Parenting is tough... even Kate says so!
THE Duchess of Cambridge admitted ‘parenting is tough’ as she met young mothers battling emotional problems yesterday.
She may have a full-time live-in nanny and a mother who gives her plenty of help with lively Prince George, three, and Princess Charlotte, 20 months, but Kate confessed it still wasn’t easy bringing up a young family.
The duchess, who wore a blue Eponine coat on her first official royal engagement of the year, was speaking as she visited the Anna Freud Centre’s Early Years Parenting Unit in Holloway, North London, of which she is patron.
She visited the unit to learn more about its work with families who have children under five that are at risk of being taken into care.
After listening to the stories of one group of mothers who have been through a treatment programme to help them grapple with problems such as familial abuse and addiction, the duchess, 35, said she felt for them.
‘Parenting is tough,’ she said. ‘And with the history and all the things and the experiences you’ve all witnessed, to do that on top of your own anxieties, and the lack of support you also received as mothers... I find it extraordinary how you’ve managed actually. So really well done.’
She heard one mother describe how she had been trafficked from Nigeria and had not wanted her son, now six, when she was pregnant but now has a much improved relationship after coming for treatment when he was three.
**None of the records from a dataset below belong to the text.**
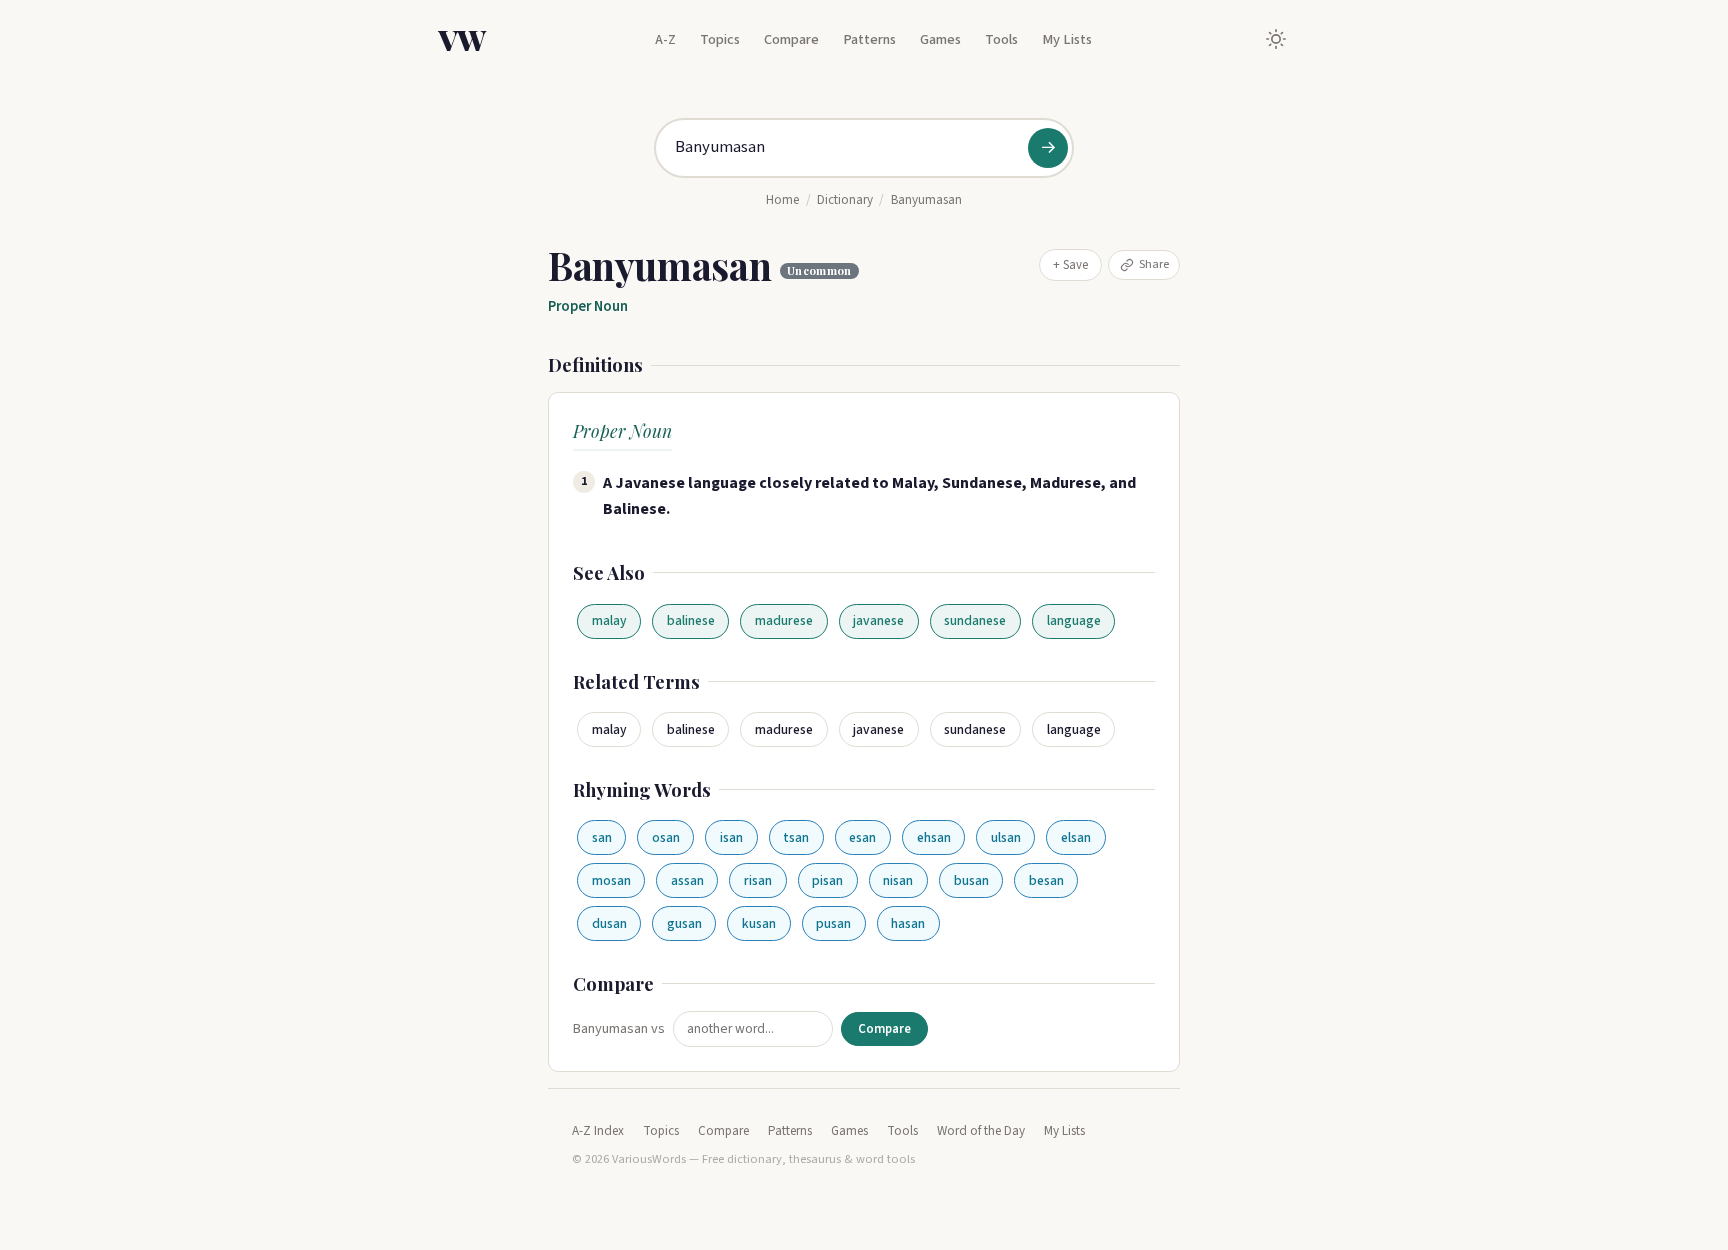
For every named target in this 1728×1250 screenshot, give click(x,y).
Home (782, 200)
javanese (878, 620)
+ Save (1070, 265)
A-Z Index (598, 1131)
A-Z (665, 39)
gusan (684, 923)
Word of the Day (981, 1131)
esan (862, 837)
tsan (796, 837)
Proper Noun (588, 306)
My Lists (1067, 39)
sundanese (975, 620)
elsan (1076, 837)
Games (940, 39)
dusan (609, 923)
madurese (784, 620)
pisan (827, 880)
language (1074, 620)
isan (731, 837)
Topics (720, 39)
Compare (791, 39)
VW (462, 39)
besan (1046, 880)
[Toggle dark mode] (1276, 39)
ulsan (1006, 837)
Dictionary (845, 200)
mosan (611, 880)
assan (687, 880)
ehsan (934, 837)
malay (609, 620)
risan (758, 880)
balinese (691, 620)
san (602, 837)
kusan (759, 923)
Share (1154, 264)
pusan (833, 923)
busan (971, 880)
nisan (898, 880)
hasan (908, 923)
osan (666, 837)
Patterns (869, 39)
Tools (1001, 39)
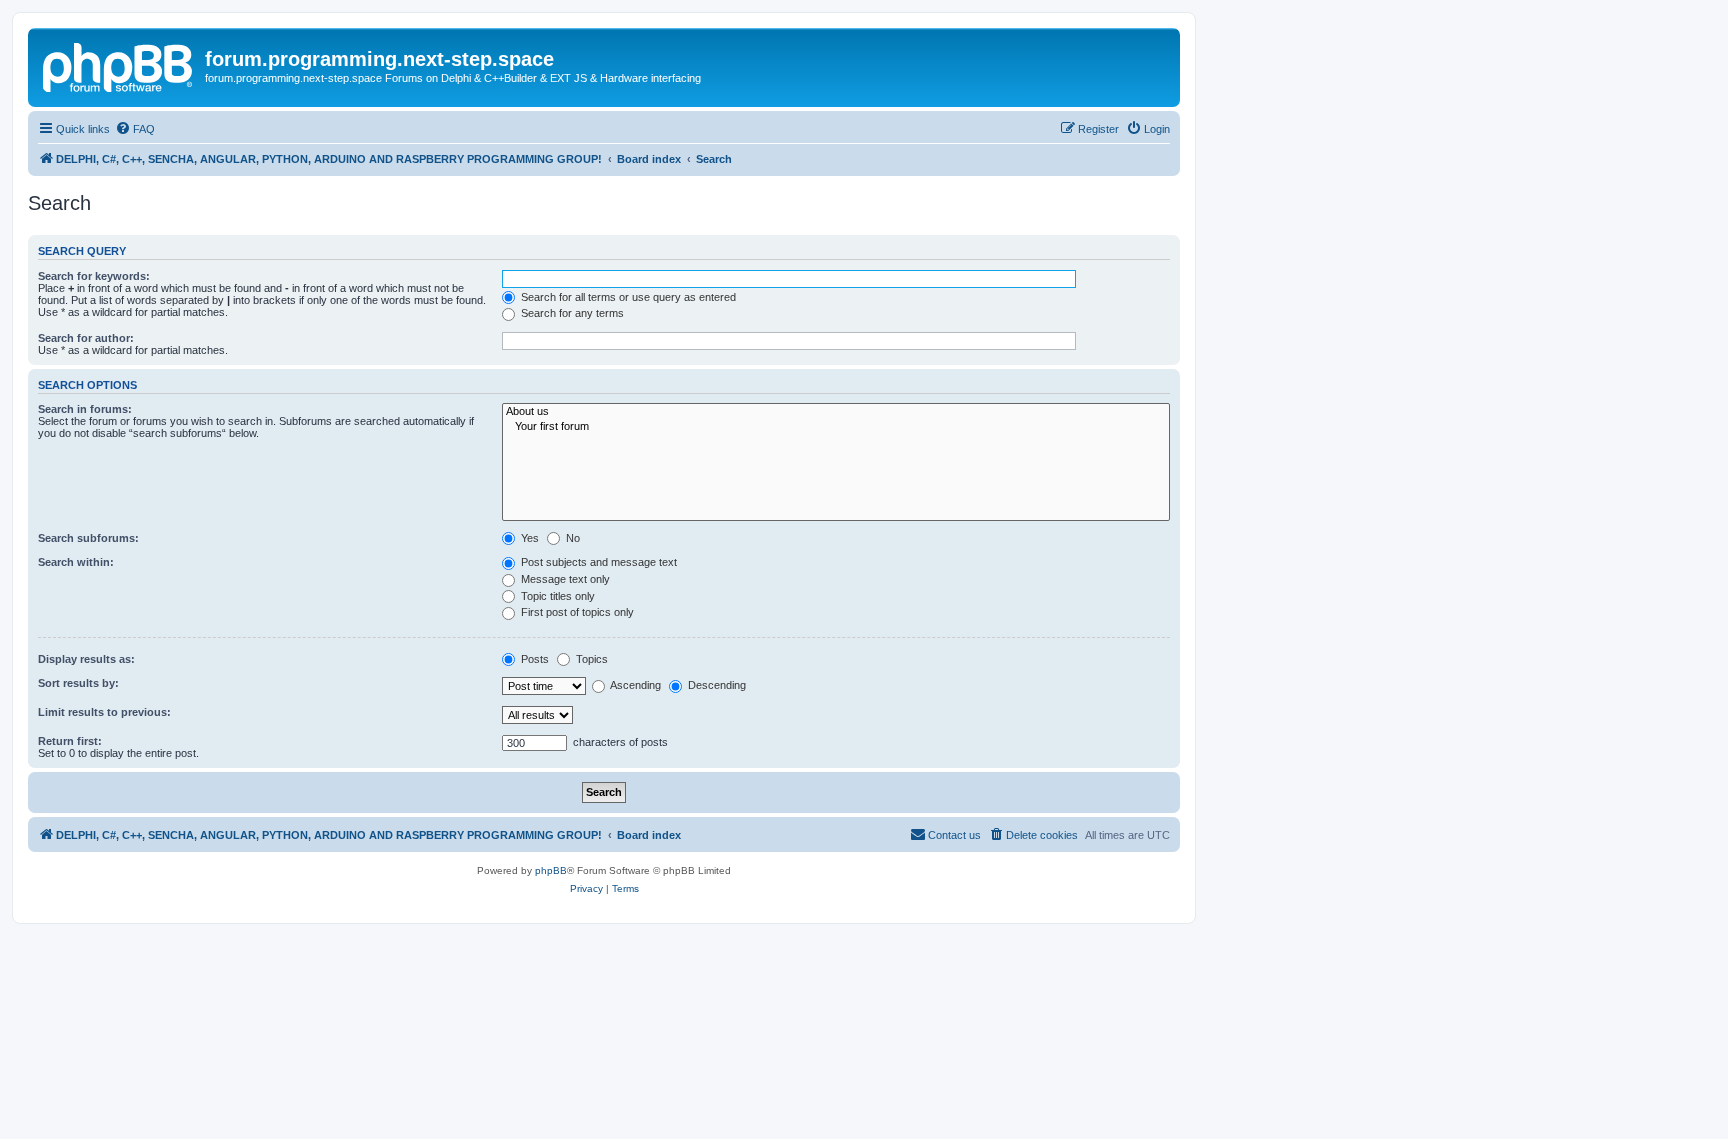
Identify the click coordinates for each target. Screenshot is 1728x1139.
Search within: (76, 562)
‘I got depressed really badly,’ she said. ‘I needed help because I was trafficked to this country.’ Kate listened to another mother, who had her first baby when she was 17, describe how she had her first four children taken away from her because she came from a ‘really bad family’ and had no support.
Later she met parents taking part in a ‘theraplay’ session that helps the child-parent relationship.
The visit was the latest in a series of royal engagements for the duchess designed to draw attention to child mental health issues. She is a champion of early intervention and working with the whole family to resolve problems with children.